[Excerpts from a dataset]
------------------------------------

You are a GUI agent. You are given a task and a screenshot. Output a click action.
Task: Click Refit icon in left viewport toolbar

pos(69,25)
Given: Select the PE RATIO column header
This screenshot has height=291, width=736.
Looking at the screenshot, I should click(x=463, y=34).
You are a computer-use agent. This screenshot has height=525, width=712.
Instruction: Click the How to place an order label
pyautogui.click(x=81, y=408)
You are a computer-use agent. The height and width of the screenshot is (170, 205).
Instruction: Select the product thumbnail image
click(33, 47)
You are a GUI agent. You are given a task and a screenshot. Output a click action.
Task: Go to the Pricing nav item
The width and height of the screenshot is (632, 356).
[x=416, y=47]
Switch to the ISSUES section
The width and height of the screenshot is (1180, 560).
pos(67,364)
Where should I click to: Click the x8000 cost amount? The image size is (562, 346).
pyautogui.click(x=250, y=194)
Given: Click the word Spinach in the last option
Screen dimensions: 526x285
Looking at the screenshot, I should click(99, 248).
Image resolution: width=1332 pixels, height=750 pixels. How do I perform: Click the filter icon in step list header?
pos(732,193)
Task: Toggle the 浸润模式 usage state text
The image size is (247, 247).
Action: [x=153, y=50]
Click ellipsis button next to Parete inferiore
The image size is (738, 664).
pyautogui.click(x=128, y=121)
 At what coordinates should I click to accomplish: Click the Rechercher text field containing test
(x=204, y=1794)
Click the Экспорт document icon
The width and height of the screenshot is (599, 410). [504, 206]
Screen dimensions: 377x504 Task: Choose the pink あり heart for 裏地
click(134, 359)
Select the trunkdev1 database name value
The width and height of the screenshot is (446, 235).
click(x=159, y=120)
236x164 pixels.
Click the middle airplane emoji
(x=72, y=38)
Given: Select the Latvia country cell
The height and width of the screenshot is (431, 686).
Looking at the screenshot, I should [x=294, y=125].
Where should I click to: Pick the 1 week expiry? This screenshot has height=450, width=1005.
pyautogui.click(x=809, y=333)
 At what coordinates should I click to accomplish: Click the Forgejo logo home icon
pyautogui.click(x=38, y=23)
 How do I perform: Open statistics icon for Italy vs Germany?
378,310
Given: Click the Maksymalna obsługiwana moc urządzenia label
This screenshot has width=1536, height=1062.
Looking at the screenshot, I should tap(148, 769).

------------------------------------

### [EXERCISE GOAL]
Please set down, with no changes, the line that contains "236x164 pixels." and all the lines after it until the entries end; write nothing besides them.

### [TASK OUTPUT]
236x164 pixels.
Click the middle airplane emoji
(x=72, y=38)
Given: Select the Latvia country cell
The height and width of the screenshot is (431, 686).
Looking at the screenshot, I should [x=294, y=125].
Where should I click to: Pick the 1 week expiry? This screenshot has height=450, width=1005.
pyautogui.click(x=809, y=333)
 At what coordinates should I click to accomplish: Click the Forgejo logo home icon
pyautogui.click(x=38, y=23)
 How do I perform: Open statistics icon for Italy vs Germany?
378,310
Given: Click the Maksymalna obsługiwana moc urządzenia label
This screenshot has width=1536, height=1062.
Looking at the screenshot, I should tap(148, 769).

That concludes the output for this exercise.